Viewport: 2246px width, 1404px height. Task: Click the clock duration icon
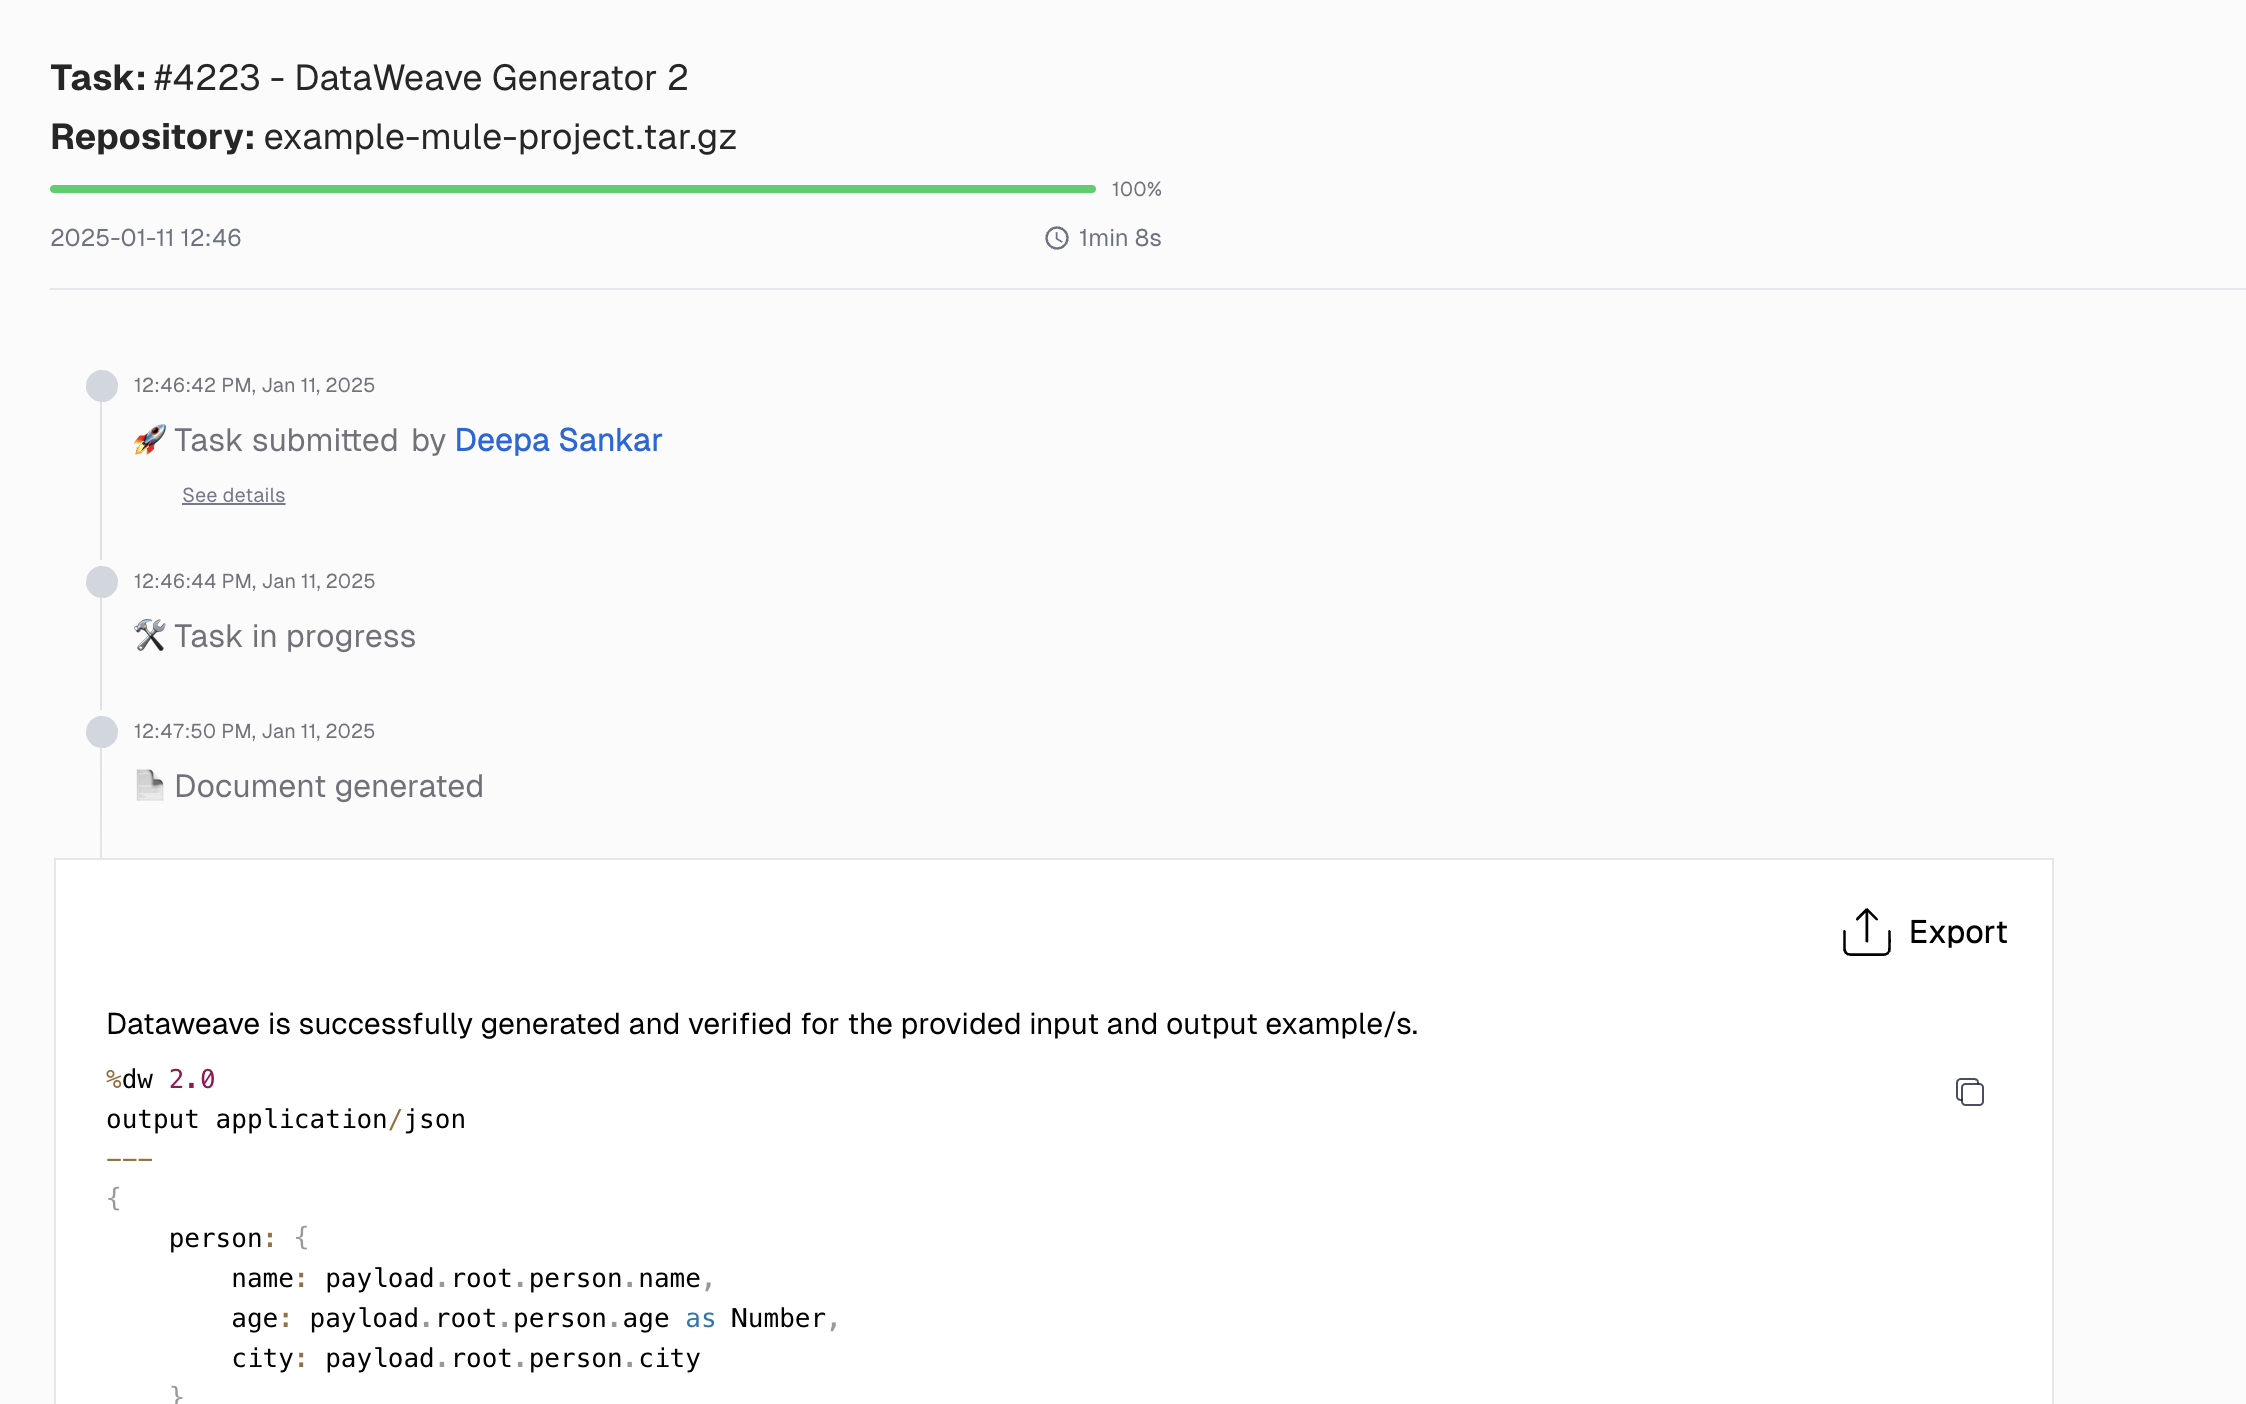tap(1057, 238)
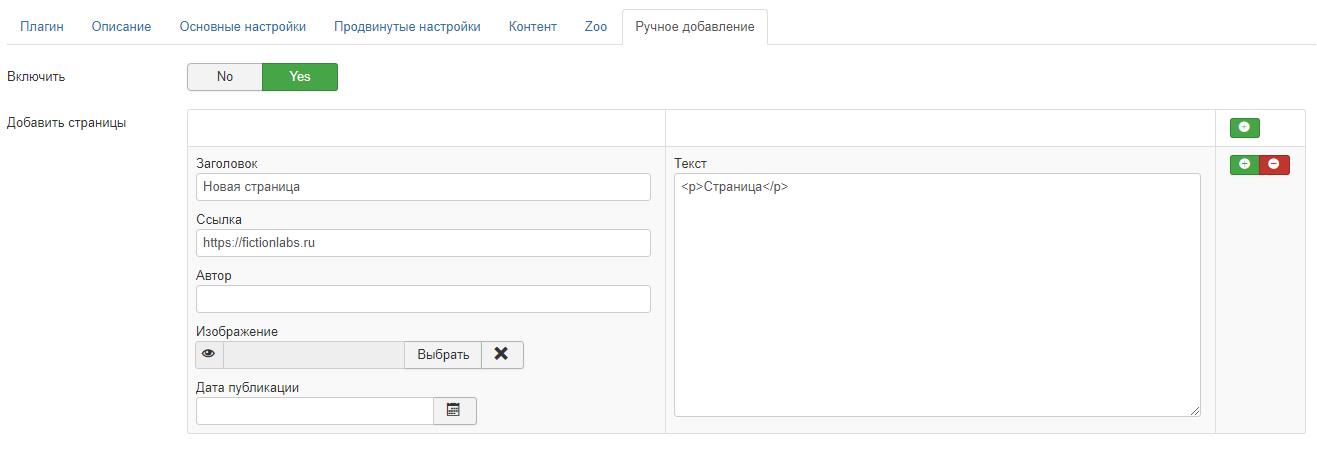Select the Контент tab
This screenshot has width=1317, height=473.
tap(532, 27)
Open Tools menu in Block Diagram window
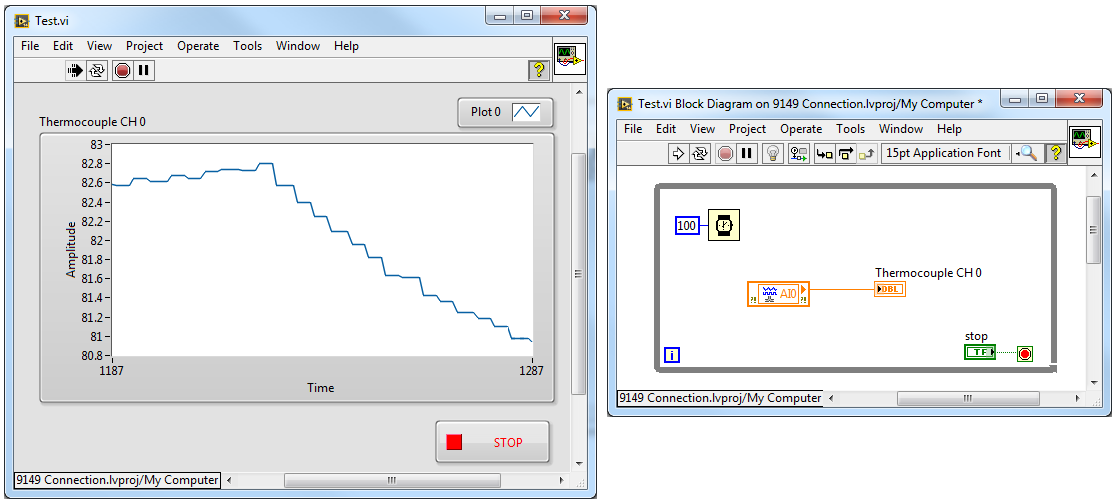Screen dimensions: 1116x502 coord(850,129)
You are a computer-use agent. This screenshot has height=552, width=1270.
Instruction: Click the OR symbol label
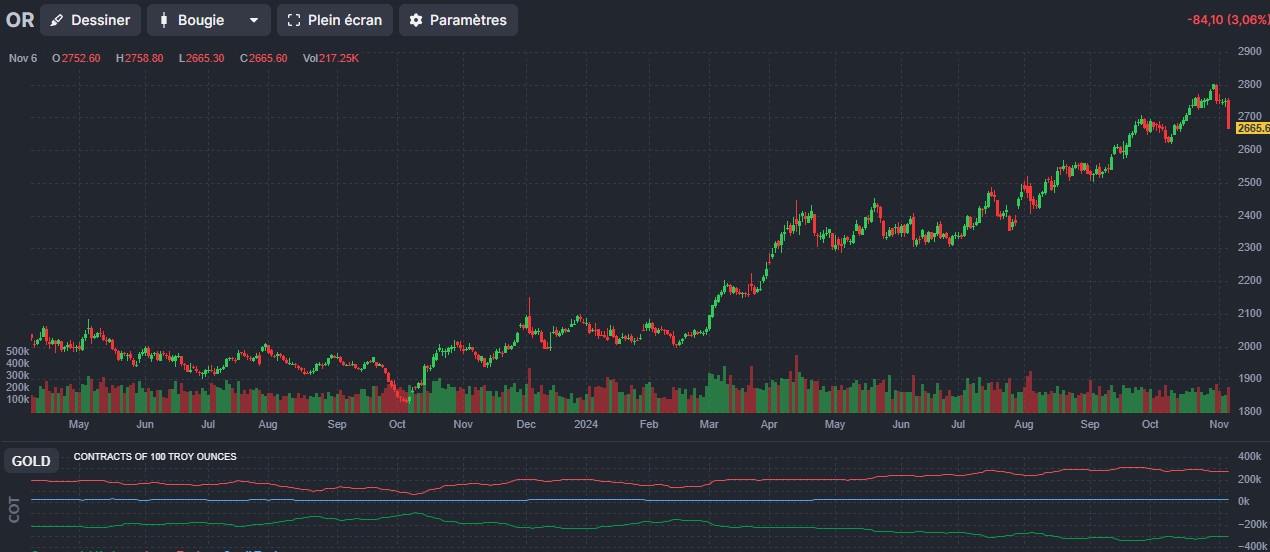(19, 20)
########
■ **EXERCISE REQUIREMENTS**
What is needed is a word-for-word transcription of all the entries, with the pictures dropped.

■ **FINISHED EXERCISE**
Viewport: 2246px width, 1404px height. Task: Click the clock duration icon
tap(1057, 238)
Select the Контент tab
This screenshot has width=1317, height=473.
tap(532, 27)
Open Tools menu in Block Diagram window
Screen dimensions: 1116x502 coord(850,129)
You are a computer-use agent. This screenshot has height=552, width=1270.
Instruction: Click the OR symbol label
(19, 20)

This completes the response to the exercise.